━━━━━ Provided data ━━━━━
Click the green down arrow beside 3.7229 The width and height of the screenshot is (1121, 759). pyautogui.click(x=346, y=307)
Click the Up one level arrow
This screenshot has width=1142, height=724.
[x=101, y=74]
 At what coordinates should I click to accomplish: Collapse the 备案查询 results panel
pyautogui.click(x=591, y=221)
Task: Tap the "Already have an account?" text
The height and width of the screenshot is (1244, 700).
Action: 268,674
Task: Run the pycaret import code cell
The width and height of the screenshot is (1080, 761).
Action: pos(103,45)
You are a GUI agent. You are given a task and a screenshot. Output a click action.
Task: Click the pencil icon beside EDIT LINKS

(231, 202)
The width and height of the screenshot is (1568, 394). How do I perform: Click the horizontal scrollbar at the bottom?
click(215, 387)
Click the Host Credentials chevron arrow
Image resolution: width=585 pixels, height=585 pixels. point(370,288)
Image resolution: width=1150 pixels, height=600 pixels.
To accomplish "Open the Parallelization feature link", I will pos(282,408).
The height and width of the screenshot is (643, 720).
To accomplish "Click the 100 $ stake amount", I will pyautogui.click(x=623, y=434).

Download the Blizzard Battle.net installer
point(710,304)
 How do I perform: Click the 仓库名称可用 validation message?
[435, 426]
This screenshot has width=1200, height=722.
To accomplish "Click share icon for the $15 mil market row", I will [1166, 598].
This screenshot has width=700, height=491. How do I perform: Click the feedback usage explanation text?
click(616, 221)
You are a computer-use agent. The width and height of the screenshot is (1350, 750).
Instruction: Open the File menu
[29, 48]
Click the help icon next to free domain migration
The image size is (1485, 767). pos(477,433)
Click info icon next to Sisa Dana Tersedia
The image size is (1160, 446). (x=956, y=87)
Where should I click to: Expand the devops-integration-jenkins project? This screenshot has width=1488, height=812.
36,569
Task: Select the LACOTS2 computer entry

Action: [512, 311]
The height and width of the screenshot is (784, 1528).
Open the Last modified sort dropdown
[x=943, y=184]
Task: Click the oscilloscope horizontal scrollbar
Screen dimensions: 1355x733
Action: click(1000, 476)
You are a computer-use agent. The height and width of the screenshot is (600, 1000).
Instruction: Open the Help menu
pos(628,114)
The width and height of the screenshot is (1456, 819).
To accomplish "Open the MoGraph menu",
━━━━━
> What you will do: The range begins at the line containing "Download the Blizzard Battle.net installer" and ends at the last line of the entries; reproduce it exactly.

> Answer area:
Download the Blizzard Battle.net installer
point(710,304)
 How do I perform: Click the 仓库名称可用 validation message?
[435, 426]
This screenshot has width=1200, height=722.
To accomplish "Click share icon for the $15 mil market row", I will [1166, 598].
This screenshot has width=700, height=491. How do I perform: Click the feedback usage explanation text?
click(616, 221)
You are a computer-use agent. The width and height of the screenshot is (1350, 750).
Instruction: Open the File menu
[29, 48]
Click the help icon next to free domain migration
The image size is (1485, 767). pos(477,433)
Click info icon next to Sisa Dana Tersedia
The image size is (1160, 446). (x=956, y=87)
Where should I click to: Expand the devops-integration-jenkins project? This screenshot has width=1488, height=812.
36,569
Task: Select the LACOTS2 computer entry

Action: [512, 311]
The height and width of the screenshot is (784, 1528).
Open the Last modified sort dropdown
[x=943, y=184]
Task: Click the oscilloscope horizontal scrollbar
Screen dimensions: 1355x733
Action: click(1000, 476)
You are a computer-use agent. The height and width of the screenshot is (600, 1000).
Instruction: Open the Help menu
pos(628,114)
The width and height of the screenshot is (1456, 819).
To accomplish "Open the MoGraph menu",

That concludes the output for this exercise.